Mayor of Easton, Pennsylvania
- In office January 5, 2004 – January 2, 2008
- Preceded by: Michael McFadden
- Succeeded by: Salvatore J. Panto, Jr.

Mayor of Easton, Pennsylvania
- In office 1980–1984
- Preceded by: Henry J. Schultz
- Succeeded by: Salvatore J. Panto, Jr.

Personal details
- Party: 1980-2016 Republican 2016-Present Democratic

= Phil Mitman =

Phil Mitman is an American politician and former Mayor of Easton, Pennsylvania. Mitman served as the mayor of Easton for two, nonconsecutive four-year terms: His first term lasted from 1980 to 1984. Mitman was once again elected Mayor of Easton in November 2003 after being out of active politics for nearly twenty years.
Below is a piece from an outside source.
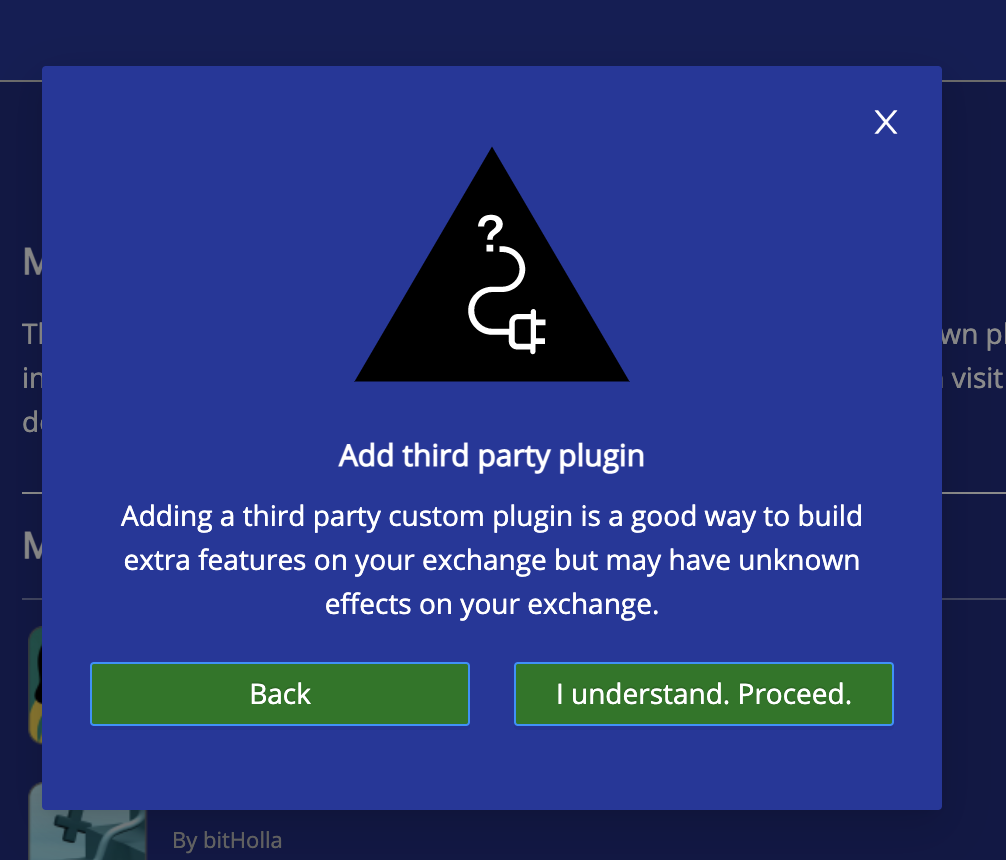
Task: Click the curled cable graphic
Action: pos(496,290)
He served from January 2004 to January 2008. Mitman was a member of the Republican Party. However, he became a member of the Democratic Party shortly after the election of Donald Trump.

Mitman first served as Mayor from 1980 to 1984, having been elected in 1979. He decided not to seek re-election in the 1983 mayoral election to spend more time with his children. Mitman was succeeded by Democrat Sal Panto Jr.
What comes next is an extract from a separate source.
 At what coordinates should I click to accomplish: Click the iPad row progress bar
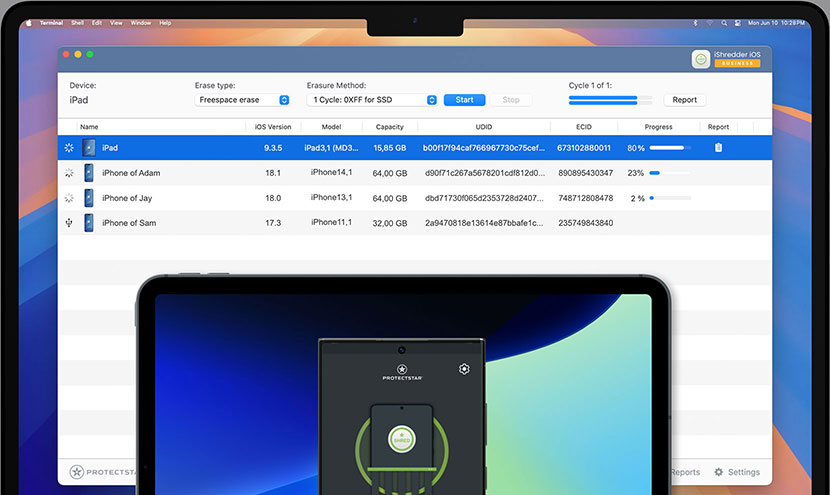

In 2003, Mitman re-entered politics and announced his candidacy for mayor. Mitman narrowly defeated his opponent, Democratic city councilman Dan Corpora, by just 54 votes to win the November 2003 mayoral contest. He served one four-year term.
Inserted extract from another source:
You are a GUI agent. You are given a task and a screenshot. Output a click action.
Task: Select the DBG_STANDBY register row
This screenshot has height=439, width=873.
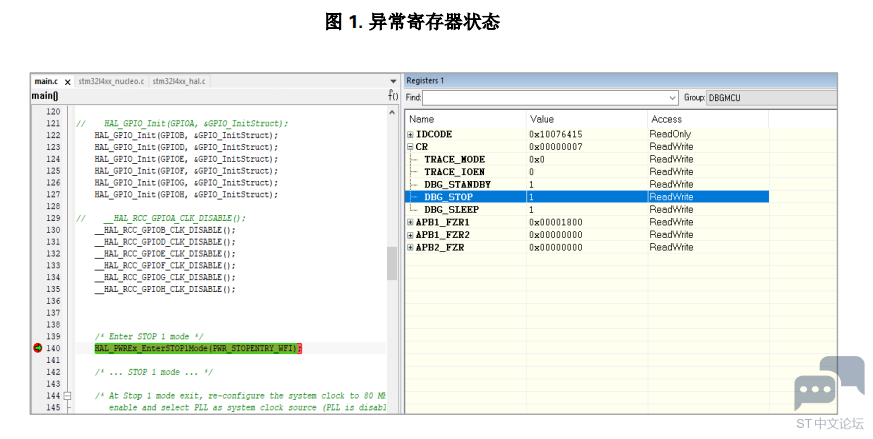(x=457, y=184)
Mitman announced that he would not seek re-election to a second consecutive in a press conference held on January 23, 2007, at Easton City Hall. Mitman said he was leaving office to "seek new challenges and new opportunities" telling reporters and city officials, "It was a difficult decision on one hand, and yet I know I want other challenges now in my life—that's what drives me...I know I need to be helping Easton in the best way I can. I trust that something like that may work out. Once again, Mitman was succeeded by Sal Panto Jr., who took office on January 2, 2008.